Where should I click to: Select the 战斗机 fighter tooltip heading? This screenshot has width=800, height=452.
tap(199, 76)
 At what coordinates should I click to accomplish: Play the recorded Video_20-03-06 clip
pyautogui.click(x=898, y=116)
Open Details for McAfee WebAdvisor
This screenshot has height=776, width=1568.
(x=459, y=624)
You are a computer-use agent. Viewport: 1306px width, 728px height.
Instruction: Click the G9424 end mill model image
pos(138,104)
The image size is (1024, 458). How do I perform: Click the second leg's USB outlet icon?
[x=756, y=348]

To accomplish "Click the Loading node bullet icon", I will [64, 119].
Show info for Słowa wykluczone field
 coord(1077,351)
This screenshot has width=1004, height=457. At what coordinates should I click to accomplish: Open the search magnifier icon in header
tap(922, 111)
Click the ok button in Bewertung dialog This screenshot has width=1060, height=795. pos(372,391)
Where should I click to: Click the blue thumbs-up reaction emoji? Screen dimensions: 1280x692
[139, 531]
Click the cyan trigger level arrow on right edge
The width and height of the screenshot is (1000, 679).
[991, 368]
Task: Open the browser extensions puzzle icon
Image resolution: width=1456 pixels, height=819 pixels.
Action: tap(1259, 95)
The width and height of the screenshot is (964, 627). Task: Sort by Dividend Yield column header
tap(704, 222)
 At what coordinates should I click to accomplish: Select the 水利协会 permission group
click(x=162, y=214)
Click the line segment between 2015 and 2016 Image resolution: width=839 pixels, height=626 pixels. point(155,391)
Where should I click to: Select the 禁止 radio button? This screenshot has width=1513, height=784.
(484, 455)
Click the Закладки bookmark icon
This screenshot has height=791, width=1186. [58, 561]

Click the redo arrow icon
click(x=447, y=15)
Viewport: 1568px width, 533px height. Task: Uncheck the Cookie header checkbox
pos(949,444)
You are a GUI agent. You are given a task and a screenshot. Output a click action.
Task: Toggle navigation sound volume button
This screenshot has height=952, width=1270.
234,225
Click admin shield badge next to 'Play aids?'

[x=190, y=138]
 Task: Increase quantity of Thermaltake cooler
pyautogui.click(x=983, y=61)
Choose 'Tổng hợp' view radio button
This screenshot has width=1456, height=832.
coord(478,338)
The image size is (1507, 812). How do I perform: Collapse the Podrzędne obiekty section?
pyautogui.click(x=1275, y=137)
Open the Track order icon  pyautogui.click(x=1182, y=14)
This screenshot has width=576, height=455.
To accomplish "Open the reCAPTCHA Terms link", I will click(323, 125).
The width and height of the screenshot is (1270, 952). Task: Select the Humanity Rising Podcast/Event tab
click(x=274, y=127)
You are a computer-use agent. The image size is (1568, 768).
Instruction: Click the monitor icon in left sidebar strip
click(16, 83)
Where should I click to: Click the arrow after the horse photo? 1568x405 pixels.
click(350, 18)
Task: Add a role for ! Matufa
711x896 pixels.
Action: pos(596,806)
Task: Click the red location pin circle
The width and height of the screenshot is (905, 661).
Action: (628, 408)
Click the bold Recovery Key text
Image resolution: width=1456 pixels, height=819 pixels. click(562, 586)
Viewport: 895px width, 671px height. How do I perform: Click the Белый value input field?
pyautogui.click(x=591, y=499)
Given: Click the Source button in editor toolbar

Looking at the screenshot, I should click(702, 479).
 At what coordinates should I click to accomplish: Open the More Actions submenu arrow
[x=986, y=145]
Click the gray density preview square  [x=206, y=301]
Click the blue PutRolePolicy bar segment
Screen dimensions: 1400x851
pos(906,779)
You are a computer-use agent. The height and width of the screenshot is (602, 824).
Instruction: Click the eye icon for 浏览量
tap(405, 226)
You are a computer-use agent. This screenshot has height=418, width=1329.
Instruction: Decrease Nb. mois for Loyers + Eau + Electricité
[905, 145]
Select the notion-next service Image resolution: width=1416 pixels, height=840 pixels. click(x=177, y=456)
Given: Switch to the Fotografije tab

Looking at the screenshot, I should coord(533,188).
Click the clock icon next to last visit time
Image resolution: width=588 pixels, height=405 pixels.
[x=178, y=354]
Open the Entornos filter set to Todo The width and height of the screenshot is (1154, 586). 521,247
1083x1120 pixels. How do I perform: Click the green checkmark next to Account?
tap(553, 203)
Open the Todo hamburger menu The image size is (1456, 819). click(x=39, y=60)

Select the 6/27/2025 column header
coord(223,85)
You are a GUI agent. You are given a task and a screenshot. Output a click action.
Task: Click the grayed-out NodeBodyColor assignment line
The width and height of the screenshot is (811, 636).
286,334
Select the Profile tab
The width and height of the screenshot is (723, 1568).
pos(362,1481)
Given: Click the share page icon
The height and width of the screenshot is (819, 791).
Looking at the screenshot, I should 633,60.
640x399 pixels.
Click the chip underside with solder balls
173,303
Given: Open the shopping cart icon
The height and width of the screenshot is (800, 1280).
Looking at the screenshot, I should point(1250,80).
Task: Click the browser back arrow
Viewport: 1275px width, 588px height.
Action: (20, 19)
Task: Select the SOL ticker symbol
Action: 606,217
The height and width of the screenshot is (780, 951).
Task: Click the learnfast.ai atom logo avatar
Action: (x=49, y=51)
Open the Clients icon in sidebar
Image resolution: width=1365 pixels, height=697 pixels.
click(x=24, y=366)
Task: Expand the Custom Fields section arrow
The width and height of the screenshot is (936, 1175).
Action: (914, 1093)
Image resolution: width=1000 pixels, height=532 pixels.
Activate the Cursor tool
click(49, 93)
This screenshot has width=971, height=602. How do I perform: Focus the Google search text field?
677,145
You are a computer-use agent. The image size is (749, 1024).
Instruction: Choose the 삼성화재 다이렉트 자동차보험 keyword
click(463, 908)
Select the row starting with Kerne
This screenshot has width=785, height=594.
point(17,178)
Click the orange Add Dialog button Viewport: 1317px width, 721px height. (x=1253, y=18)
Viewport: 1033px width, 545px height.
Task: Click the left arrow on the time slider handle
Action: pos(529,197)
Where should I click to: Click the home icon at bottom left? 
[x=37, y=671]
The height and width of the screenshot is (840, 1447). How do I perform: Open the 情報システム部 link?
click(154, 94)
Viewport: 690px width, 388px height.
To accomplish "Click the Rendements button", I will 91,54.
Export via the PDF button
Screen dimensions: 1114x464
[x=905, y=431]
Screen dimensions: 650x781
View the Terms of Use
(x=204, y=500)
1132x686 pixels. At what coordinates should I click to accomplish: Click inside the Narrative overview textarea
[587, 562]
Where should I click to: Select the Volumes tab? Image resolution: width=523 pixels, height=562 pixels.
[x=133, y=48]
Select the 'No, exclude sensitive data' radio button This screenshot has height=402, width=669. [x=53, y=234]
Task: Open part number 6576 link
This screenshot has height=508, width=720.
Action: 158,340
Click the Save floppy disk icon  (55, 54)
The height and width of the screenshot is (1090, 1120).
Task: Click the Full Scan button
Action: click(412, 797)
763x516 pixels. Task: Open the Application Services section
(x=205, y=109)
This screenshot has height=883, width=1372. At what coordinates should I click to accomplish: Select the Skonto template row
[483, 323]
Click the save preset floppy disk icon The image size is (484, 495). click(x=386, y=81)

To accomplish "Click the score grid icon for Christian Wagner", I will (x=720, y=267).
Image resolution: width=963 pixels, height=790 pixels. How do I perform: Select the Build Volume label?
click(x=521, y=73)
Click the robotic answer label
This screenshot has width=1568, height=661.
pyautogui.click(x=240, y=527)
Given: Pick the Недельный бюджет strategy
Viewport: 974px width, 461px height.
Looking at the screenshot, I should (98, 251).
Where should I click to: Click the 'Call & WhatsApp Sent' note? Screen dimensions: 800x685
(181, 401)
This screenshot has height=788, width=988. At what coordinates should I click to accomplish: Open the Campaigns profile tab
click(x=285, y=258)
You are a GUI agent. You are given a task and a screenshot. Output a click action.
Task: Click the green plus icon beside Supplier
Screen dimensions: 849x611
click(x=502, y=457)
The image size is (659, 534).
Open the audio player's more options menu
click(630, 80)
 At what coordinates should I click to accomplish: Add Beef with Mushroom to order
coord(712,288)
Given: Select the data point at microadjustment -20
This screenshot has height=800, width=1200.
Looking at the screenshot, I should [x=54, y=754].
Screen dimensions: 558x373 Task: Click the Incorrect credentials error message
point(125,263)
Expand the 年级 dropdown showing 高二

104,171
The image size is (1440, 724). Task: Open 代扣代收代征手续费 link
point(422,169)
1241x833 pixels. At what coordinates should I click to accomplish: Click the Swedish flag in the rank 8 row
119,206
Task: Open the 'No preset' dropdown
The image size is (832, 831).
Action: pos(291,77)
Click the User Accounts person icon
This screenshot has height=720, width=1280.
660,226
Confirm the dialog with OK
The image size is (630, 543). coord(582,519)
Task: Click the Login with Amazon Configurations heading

WHAT THE TASK REQUIRES: As listed above, the lines from the line with "Click the chip underside with solder balls" to the line with "Task: Click the browser back arrow" are to be echoed exactly, with both ends included and nothing added.

ANSWER TO THIS EXERCISE:
Click the chip underside with solder balls
173,303
Given: Open the shopping cart icon
The height and width of the screenshot is (800, 1280).
Looking at the screenshot, I should point(1250,80).
Task: Click the browser back arrow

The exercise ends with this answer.